Exercise directions:
Reproduce all of the rows below word for word, line for line.
--- START ---
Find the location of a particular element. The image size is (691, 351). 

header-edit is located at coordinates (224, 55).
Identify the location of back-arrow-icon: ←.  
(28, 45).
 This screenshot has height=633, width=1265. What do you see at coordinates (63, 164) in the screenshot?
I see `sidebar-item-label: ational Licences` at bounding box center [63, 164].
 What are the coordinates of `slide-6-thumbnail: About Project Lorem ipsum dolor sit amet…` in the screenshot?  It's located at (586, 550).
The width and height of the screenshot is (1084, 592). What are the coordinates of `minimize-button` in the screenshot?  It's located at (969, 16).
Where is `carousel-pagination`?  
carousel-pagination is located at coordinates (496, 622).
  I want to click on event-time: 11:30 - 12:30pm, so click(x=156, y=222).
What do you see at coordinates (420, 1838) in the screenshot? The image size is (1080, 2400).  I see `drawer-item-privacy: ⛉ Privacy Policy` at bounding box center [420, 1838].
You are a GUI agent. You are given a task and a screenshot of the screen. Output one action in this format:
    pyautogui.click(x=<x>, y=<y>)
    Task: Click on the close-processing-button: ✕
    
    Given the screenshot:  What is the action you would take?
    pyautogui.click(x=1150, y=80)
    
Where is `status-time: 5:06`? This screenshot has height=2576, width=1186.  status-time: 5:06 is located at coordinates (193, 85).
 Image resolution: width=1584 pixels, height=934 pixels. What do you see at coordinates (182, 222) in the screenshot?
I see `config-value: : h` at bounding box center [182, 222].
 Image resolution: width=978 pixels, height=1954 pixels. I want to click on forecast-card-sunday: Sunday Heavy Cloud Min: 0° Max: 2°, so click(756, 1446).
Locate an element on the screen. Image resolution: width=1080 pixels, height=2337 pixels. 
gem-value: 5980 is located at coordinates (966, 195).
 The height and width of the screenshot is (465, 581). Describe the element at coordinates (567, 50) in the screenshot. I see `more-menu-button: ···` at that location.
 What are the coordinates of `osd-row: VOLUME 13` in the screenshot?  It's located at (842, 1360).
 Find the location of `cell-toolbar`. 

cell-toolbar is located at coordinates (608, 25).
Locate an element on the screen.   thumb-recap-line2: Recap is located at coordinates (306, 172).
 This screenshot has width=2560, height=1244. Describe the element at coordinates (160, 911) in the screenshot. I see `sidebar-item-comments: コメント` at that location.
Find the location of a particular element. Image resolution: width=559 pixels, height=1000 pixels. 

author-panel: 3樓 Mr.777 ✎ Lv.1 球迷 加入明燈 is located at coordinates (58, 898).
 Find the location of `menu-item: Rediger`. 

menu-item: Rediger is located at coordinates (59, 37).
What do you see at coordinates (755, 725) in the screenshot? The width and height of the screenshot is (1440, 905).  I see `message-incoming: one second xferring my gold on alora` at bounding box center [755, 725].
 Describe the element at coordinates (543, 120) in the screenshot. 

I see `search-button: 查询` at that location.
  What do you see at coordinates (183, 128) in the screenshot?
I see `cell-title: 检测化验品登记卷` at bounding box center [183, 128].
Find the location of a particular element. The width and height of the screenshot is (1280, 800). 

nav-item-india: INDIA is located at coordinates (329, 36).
--- END ---
Answer to the problem:
Find the location of a particular element. The image size is (691, 351). 

header-edit is located at coordinates (224, 55).
Identify the location of back-arrow-icon: ←.  
(28, 45).
 This screenshot has height=633, width=1265. What do you see at coordinates (63, 164) in the screenshot?
I see `sidebar-item-label: ational Licences` at bounding box center [63, 164].
 What are the coordinates of `slide-6-thumbnail: About Project Lorem ipsum dolor sit amet…` in the screenshot?  It's located at (586, 550).
The width and height of the screenshot is (1084, 592). What are the coordinates of `minimize-button` in the screenshot?  It's located at (969, 16).
Where is `carousel-pagination`?  
carousel-pagination is located at coordinates (496, 622).
  I want to click on event-time: 11:30 - 12:30pm, so click(x=156, y=222).
What do you see at coordinates (420, 1838) in the screenshot? The image size is (1080, 2400).  I see `drawer-item-privacy: ⛉ Privacy Policy` at bounding box center [420, 1838].
You are a GUI agent. You are given a task and a screenshot of the screen. Output one action in this format:
    pyautogui.click(x=<x>, y=<y>)
    Task: Click on the close-processing-button: ✕
    
    Given the screenshot:  What is the action you would take?
    pyautogui.click(x=1150, y=80)
    
Where is `status-time: 5:06`? This screenshot has height=2576, width=1186.  status-time: 5:06 is located at coordinates (193, 85).
 Image resolution: width=1584 pixels, height=934 pixels. What do you see at coordinates (182, 222) in the screenshot?
I see `config-value: : h` at bounding box center [182, 222].
 Image resolution: width=978 pixels, height=1954 pixels. I want to click on forecast-card-sunday: Sunday Heavy Cloud Min: 0° Max: 2°, so click(756, 1446).
Locate an element on the screen. Image resolution: width=1080 pixels, height=2337 pixels. 
gem-value: 5980 is located at coordinates (966, 195).
 The height and width of the screenshot is (465, 581). Describe the element at coordinates (567, 50) in the screenshot. I see `more-menu-button: ···` at that location.
 What are the coordinates of `osd-row: VOLUME 13` in the screenshot?  It's located at (842, 1360).
 Find the location of `cell-toolbar`. 

cell-toolbar is located at coordinates (608, 25).
Locate an element on the screen.   thumb-recap-line2: Recap is located at coordinates (306, 172).
 This screenshot has width=2560, height=1244. Describe the element at coordinates (160, 911) in the screenshot. I see `sidebar-item-comments: コメント` at that location.
Find the location of a particular element. Image resolution: width=559 pixels, height=1000 pixels. 

author-panel: 3樓 Mr.777 ✎ Lv.1 球迷 加入明燈 is located at coordinates (58, 898).
 Find the location of `menu-item: Rediger`. 

menu-item: Rediger is located at coordinates (59, 37).
What do you see at coordinates (755, 725) in the screenshot? The width and height of the screenshot is (1440, 905).  I see `message-incoming: one second xferring my gold on alora` at bounding box center [755, 725].
 Describe the element at coordinates (543, 120) in the screenshot. 

I see `search-button: 查询` at that location.
  What do you see at coordinates (183, 128) in the screenshot?
I see `cell-title: 检测化验品登记卷` at bounding box center [183, 128].
Find the location of a particular element. The width and height of the screenshot is (1280, 800). 

nav-item-india: INDIA is located at coordinates (329, 36).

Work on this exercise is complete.